- Task description:
Show all lines from the data that include the word "chart".

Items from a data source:
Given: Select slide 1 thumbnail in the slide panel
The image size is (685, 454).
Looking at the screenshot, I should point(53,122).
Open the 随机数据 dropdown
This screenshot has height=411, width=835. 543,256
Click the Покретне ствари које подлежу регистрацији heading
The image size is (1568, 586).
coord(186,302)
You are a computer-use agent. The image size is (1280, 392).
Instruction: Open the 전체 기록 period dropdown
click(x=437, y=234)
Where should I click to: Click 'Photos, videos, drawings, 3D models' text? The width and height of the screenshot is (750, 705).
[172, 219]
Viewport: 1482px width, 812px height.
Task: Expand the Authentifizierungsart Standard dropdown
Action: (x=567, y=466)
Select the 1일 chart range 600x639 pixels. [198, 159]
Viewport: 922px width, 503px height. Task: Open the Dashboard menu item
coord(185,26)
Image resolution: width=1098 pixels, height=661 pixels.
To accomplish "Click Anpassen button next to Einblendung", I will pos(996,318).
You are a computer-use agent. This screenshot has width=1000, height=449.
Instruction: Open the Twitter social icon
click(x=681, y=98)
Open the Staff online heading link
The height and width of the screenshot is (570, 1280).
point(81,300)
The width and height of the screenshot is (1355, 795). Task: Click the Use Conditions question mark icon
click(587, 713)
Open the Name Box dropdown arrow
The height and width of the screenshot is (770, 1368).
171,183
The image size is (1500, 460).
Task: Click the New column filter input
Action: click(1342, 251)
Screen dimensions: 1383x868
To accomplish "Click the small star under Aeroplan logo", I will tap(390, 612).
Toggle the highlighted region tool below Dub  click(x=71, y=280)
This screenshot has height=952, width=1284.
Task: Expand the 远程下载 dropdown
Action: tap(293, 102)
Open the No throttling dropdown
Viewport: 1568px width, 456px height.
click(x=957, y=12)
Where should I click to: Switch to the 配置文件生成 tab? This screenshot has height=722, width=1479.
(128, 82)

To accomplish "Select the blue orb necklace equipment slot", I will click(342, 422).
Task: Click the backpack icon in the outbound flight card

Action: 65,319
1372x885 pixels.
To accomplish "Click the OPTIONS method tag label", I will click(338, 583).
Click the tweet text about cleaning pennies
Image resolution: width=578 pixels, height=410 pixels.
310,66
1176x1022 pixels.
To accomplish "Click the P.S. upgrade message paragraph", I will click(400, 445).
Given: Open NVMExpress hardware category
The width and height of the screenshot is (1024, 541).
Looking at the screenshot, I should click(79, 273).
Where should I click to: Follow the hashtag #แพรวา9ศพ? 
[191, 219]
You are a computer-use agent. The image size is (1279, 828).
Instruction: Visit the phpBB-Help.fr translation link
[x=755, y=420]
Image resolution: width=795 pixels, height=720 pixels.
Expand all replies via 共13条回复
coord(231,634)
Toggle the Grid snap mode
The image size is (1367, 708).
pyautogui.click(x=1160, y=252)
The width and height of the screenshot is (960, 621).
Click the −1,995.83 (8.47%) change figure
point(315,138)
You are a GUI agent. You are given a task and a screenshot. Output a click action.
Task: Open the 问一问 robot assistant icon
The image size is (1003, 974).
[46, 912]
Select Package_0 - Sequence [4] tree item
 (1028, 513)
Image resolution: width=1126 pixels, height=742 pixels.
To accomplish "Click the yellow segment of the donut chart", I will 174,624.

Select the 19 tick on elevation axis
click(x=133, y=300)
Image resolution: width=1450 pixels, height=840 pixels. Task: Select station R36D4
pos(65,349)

- Answer area:
Select the 1일 chart range 600x639 pixels. [198, 159]
To accomplish "Click the yellow segment of the donut chart", I will 174,624.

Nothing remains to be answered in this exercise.